Strach, deportacje i anulacje wiz. Amerykański sen upada
Jak podaje „NYT”, administracja Trumpa anulowała ponad 1800 wiz studentom z 238 uczelni. Co prawda ponad 1100 z nich zostało przywróconych, ale administracja zapowiada nowy system, który może pozbawić legalnego statusu kolejnych studentów. Mahmoud Khalil, lider propalestyńskich demonstracji na Uniwersytecie Columbia, został zatrzymany przez federalnych agentów i przebywa w areszcie w Luizjanie — przypomina „NYT”. Podobny los spotkał Rumeysę Ozturk, studentkę Tufts University, która krytykowała izraelską ofensywę w Gazie. „NYT” informuje, że została skuta kajdankami przez agentów i przetrzymywana sześć tygodni. Carlos Noyola, student z Meksyku, przyznał w „NYT”, że w USA zaczyna czuć się niechciany, a spotkanie z ochroniarzem w Chicago, który powiedział mu, że Trump go deportuje, tylko pogłębiło to wrażenie.

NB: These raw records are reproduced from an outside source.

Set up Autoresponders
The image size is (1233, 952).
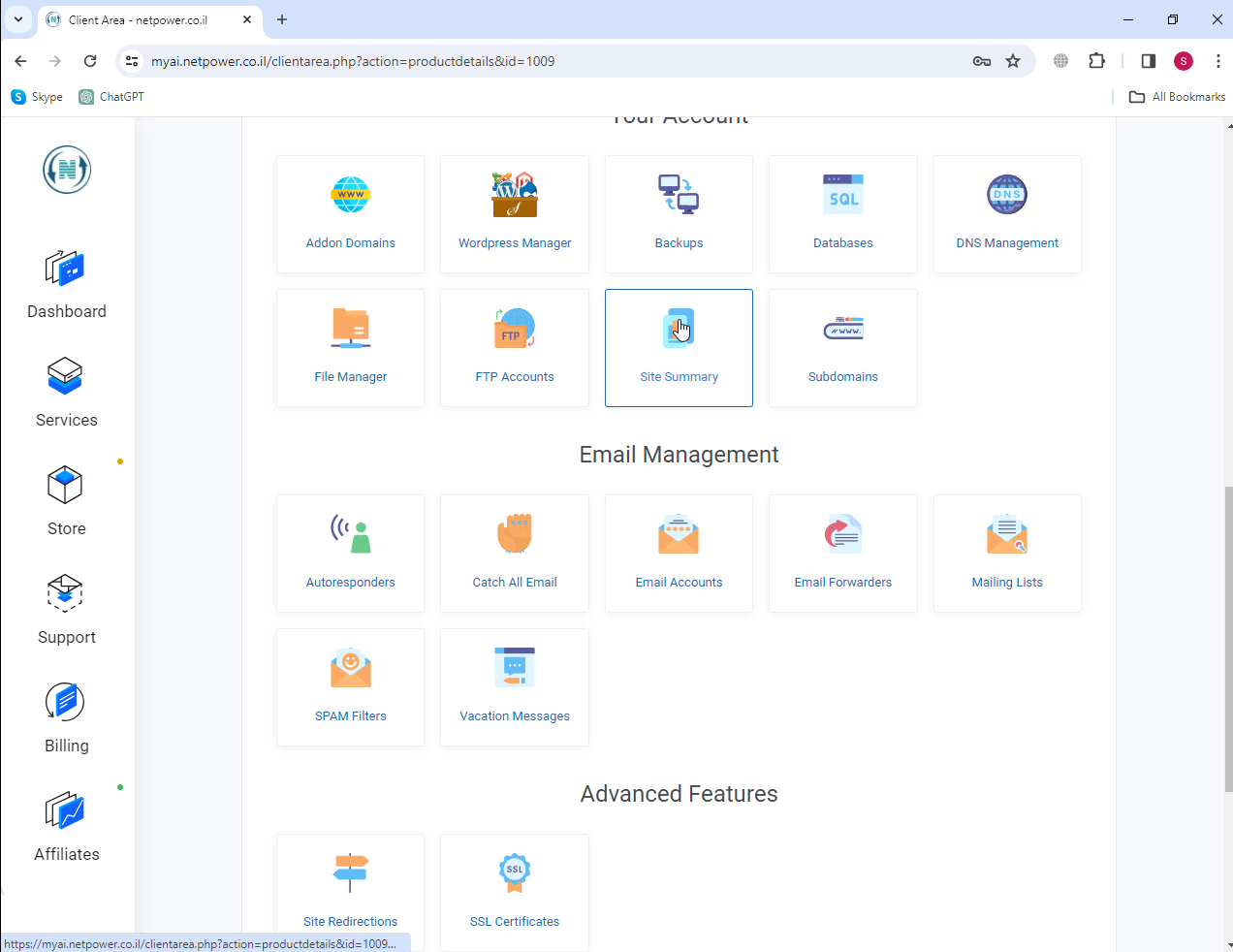[350, 554]
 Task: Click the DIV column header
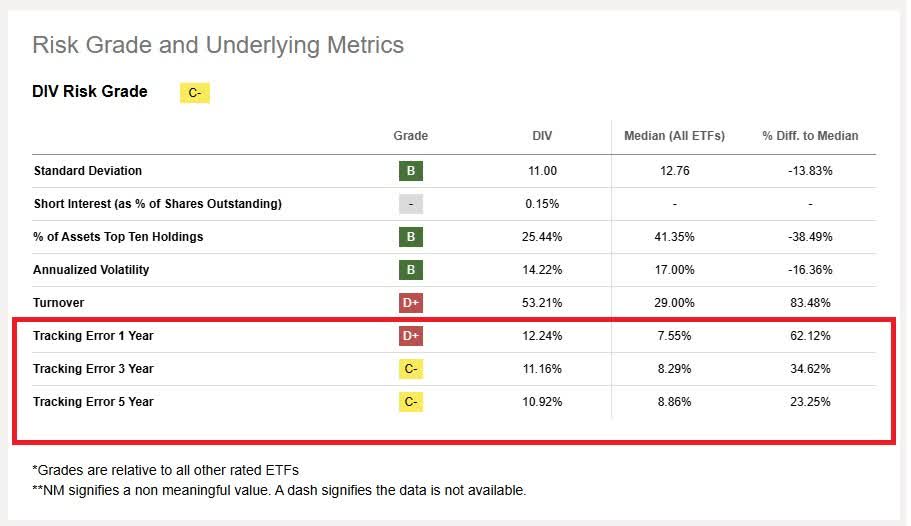[x=542, y=136]
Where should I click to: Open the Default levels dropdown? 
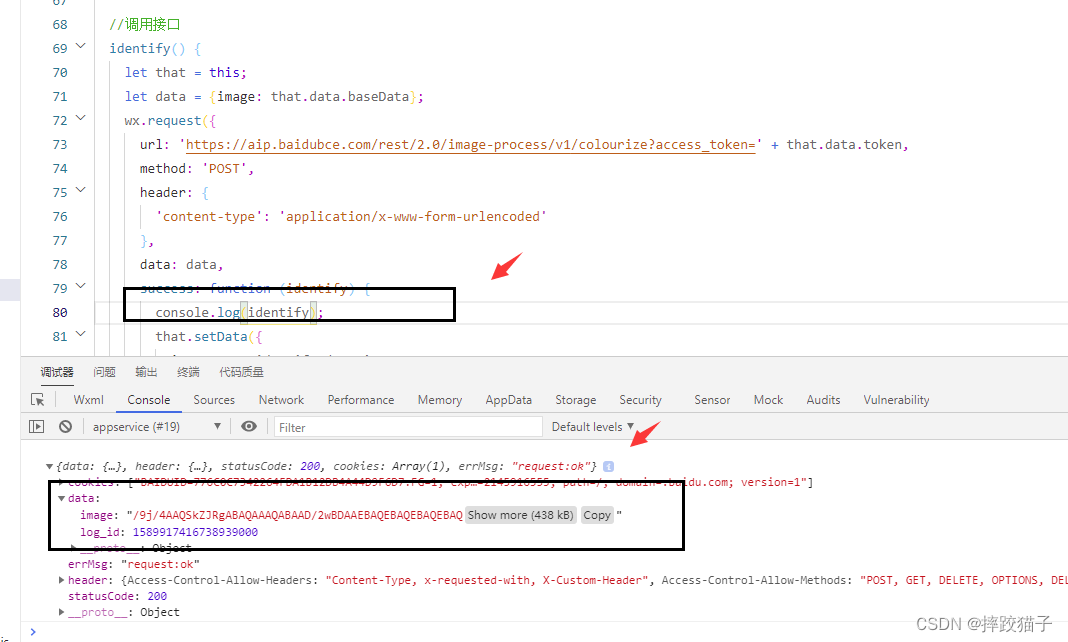pyautogui.click(x=593, y=427)
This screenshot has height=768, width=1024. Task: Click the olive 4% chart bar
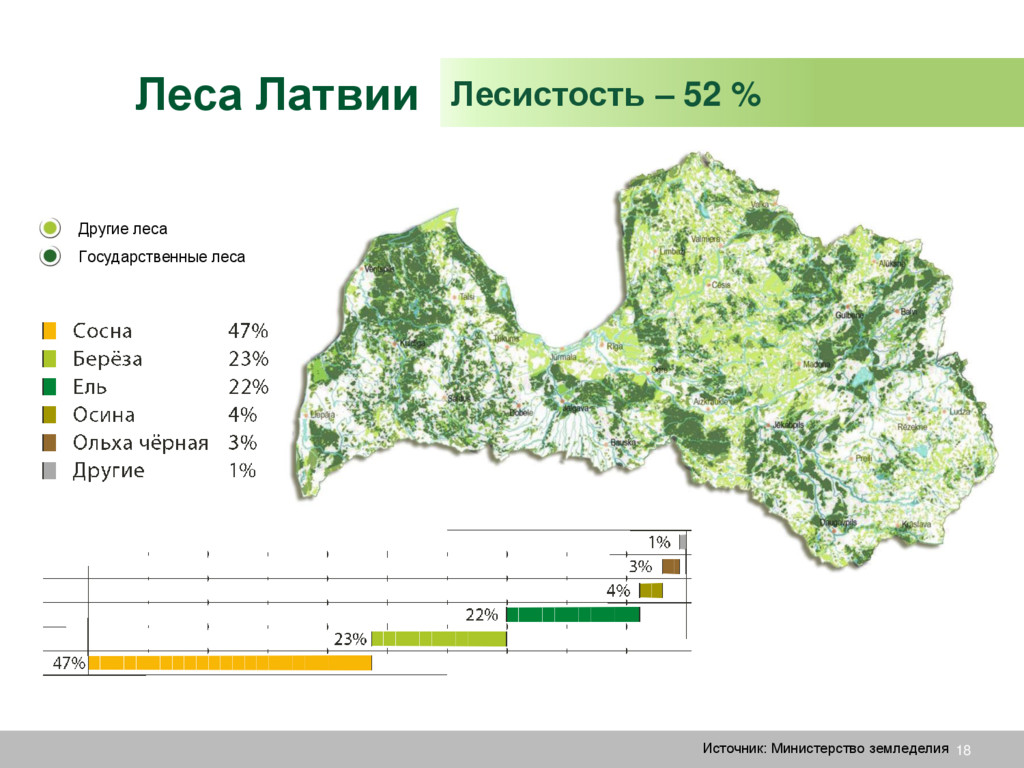coord(651,590)
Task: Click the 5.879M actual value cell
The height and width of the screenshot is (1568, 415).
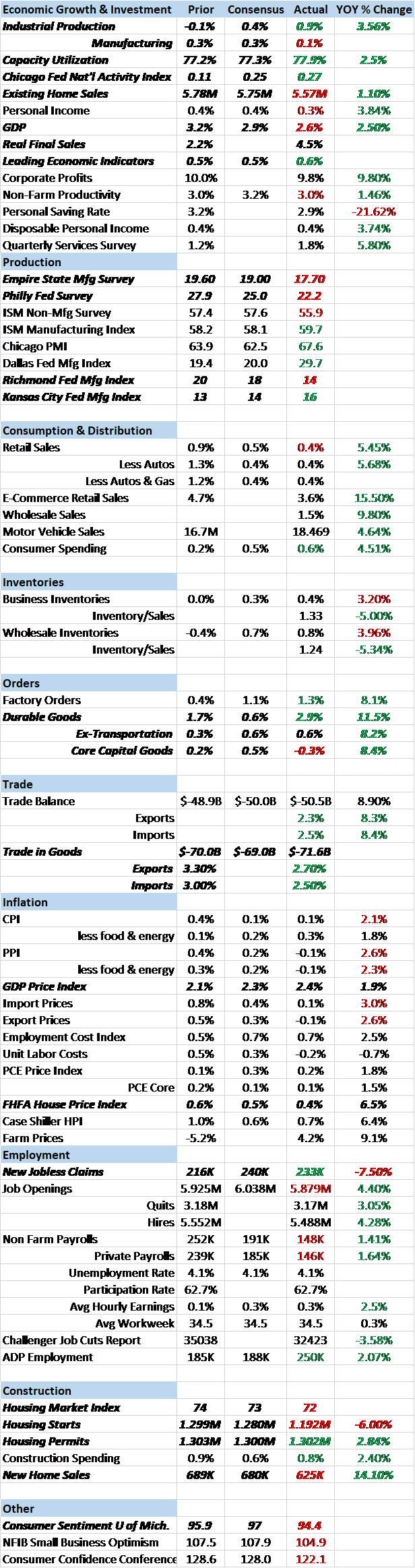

Z kolei studentka z Libanu przyznała, że jeszcze rok temu czuła się w USA swobodniej niż w swoim kraju, gdzie grożono jej za krytykę Hezbollahu. Teraz unika nawet rozmów na temat polityki. „To sprawia, że czuję się uwięziona, zestresowana, nie wiem, co wolno powiedzieć” — mówiła w rozmowie z „NYT”.
Czy polscy studenci też czują się mniej mile widziani w USA?
Choć w materiale „NYT” nie ma bezpośrednich odniesień do polskich studentów, sytuacja opisana przez zagranicznych uczniów amerykańskich uczelni ma swoje odbicie także w polskich środowiskach akademickich. Z danych NAFSA (Association of International Educators) wynika, że Polacy wciąż stanowią jedną z liczniejszych grup studentów z Europy Środkowo-Wschodniej na uczelniach w USA. Według rozmów z przedstawicielami polskich organizacji studenckich w USA, Polacy również zauważają rosnącą niepewność, choć rzadziej zgłaszają przypadki bezpośrednich szykan czy zagrożenia deportacją.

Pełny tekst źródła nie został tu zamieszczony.